Nicole Renee Barnhart (born October 10, 1981) is an American soccer player who plays as a goalkeeper for Washington Spirit in the National Women's Soccer League (NWSL). She previously played for FC Gold Pride and Philadelphia Independence in Women's Professional Soccer, and for the United States national team where she was a two-time Olympic gold medalist. She competed in qualifying matches for 2008 Beijing Olympics and 2011 FIFA Women's World Cup,  2011 Four Nations Tournament and 2011 Algarve Cup.

Early life
Barnhart was born in Pottstown, Pennsylvania and grew up in Gilbertsville, Pennsylvania. She attended Boyertown High School in Berks County, Pennsylvania where she played for the boys' team for all four years, playing on the field as well as in goal. She also played basketball and lacrosse, and was named an All-American.

Stanford University
Barnhart played college soccer for the Stanford Cardinal at Stanford University.  She was named an all-Pacific-10 Conference player in 2002, 2003 and 2004, and holds the Stanford women's record for lowest career goals-against average (0.41).

Club career

In 2009, Barnhart was allocated to FC Gold Pride for the inaugural season of Women's Professional Soccer (WPS).

In 2010, Barnhart helped the FC Gold Pride to the 2010 WPS title, starting 21 games and playing 1880 minutes while making 73 saves and allowing just 16 goals. She had eight shutouts, including the WPS championship game, and was named the WPS Goalkeeper of the Year and a WPS All-Star. She made 74 saves, allowed 23 goals for a 1.44 goals against average (GAA) and earned two shutouts.

In 2011, she signed with the Philadelphia Independence for the 2011 WPS season and started nine total matches to help the club to a WPS playoff berth and a berth in the championship game. She earned a shutout in the 2–0 Super Semifinal victory against magicJack. Barnhart compiled a 4–3–2 record with three shutouts and had a goals against average (GAA) of 1.11.

FC Kansas City, 2013-2017
On January 11, 2013, Barnhart was one of three members from the United States women's national team that was allocated to the new NWSL club FC Kansas City, along with Lauren Cheney and Becky Sauerbrunn via the NWSL Player Allocation. Her 2013 regular-season record of ten scoreless "clean sheet" games remained until surpassed by Adrianna Franch in a longer, 2017 season. In August 2013, she was named NWSL Goalkeeper of the Year.

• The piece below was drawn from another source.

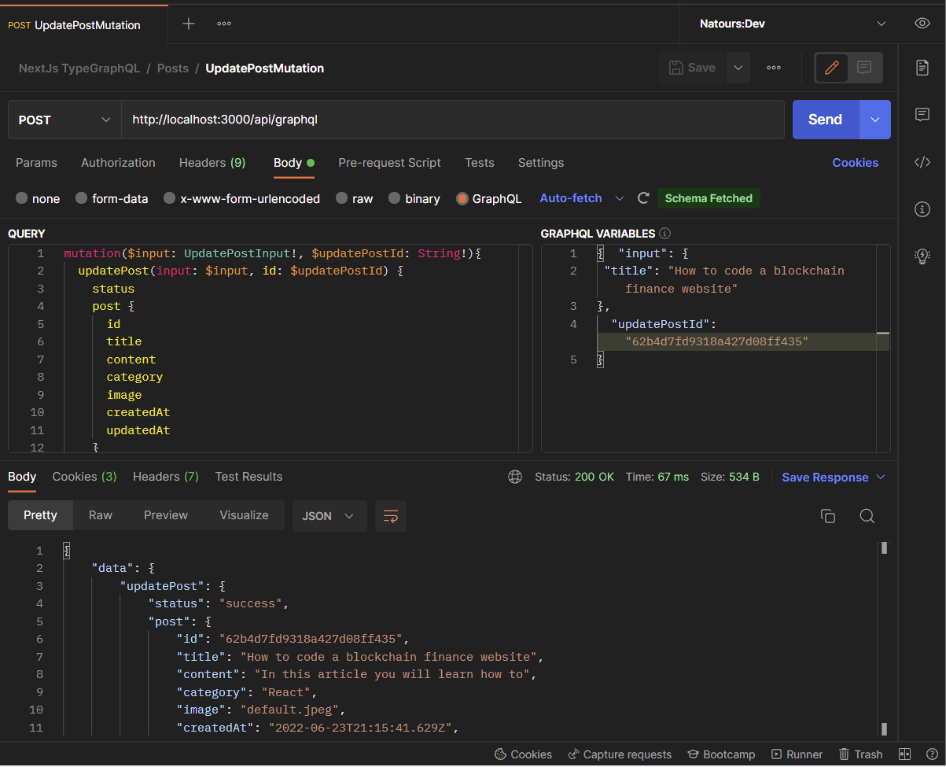Copy the response body
946x767 pixels.
pyautogui.click(x=827, y=515)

Barnhart appeared in 22 games in 2014, recording 8 clean sheets. She played in both the semi-final and final for FCKC, helping them to win the 2014 NWSL Championship over the Seattle Reign.

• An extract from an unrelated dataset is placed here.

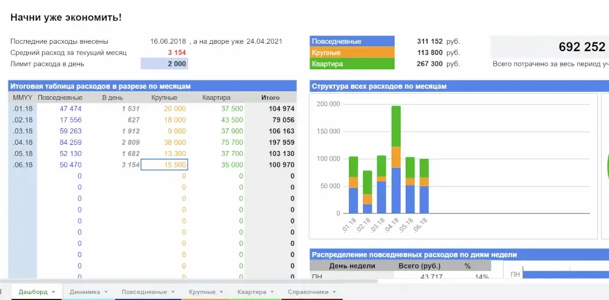Open the Квартира tab dropdown arrow

coord(272,292)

In 2015 she was named to the NWSL second XI after recording 8 clean sheets in 17 games. Barnhart was crowned NWSL Champion again in 2015 as FC Kansas City defeated Seattle Reign in the final for the second straight year.

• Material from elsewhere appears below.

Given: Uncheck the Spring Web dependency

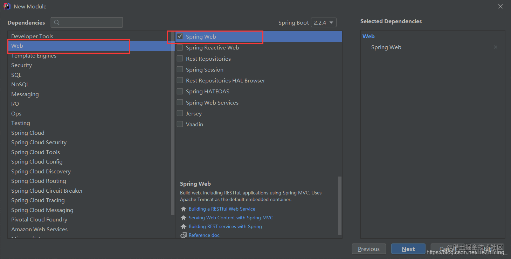Looking at the screenshot, I should point(180,36).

Barnhart had similarly strong numbers in 2016, starting 20 games and recording 6 clean sheets, but FC Kansas City failed to qualify for the playoffs. In 2017 Barnhart started all 24 games for FC Kansas City, and recorded 6 shutouts, however FCKC missed the playoffs for the second straight year.

Utah Royals FC, 2018–2021
After FC Kansas City ceased operations following the 2017 season, Barnhart was officially added to the roster of the Utah Royals FC on February 12, 2018. Barnhart made her debut for the Royals on June 2 against Sky Blue FC as starting goalkeeper Abby Smith was away on international duty.

KC NWSL, 2021
Prior to the start of the 2021 season the Utah Royals were sold to KC NWSL. Barhart and Abby Smith Split time until Barnhart was released on July 28 by the club.

Washington Spirit
Barnhart signed with Washington Spirit in January 2022.

International career
Barnhart has appeared in 53 matches for the United States women's national soccer team. She made her debut in a five-minute appearance as forward against Mexico on October 16, 2004.  As the third U.S. goalkeeper at the 2007 FIFA Women's World Cup, she was only expected to see action in the event of injuries to Hope Solo and Briana Scurry.

Barnhart was the hero of the U.S. Women's 2008 CONCACAF final against Canada when she saved a penalty that won the final.

Barnhart was a member of the gold medal-winning USA team at 2008 Beijing Olympic, although she did not appear in a match with Hope Solo playing all six U.S. matches.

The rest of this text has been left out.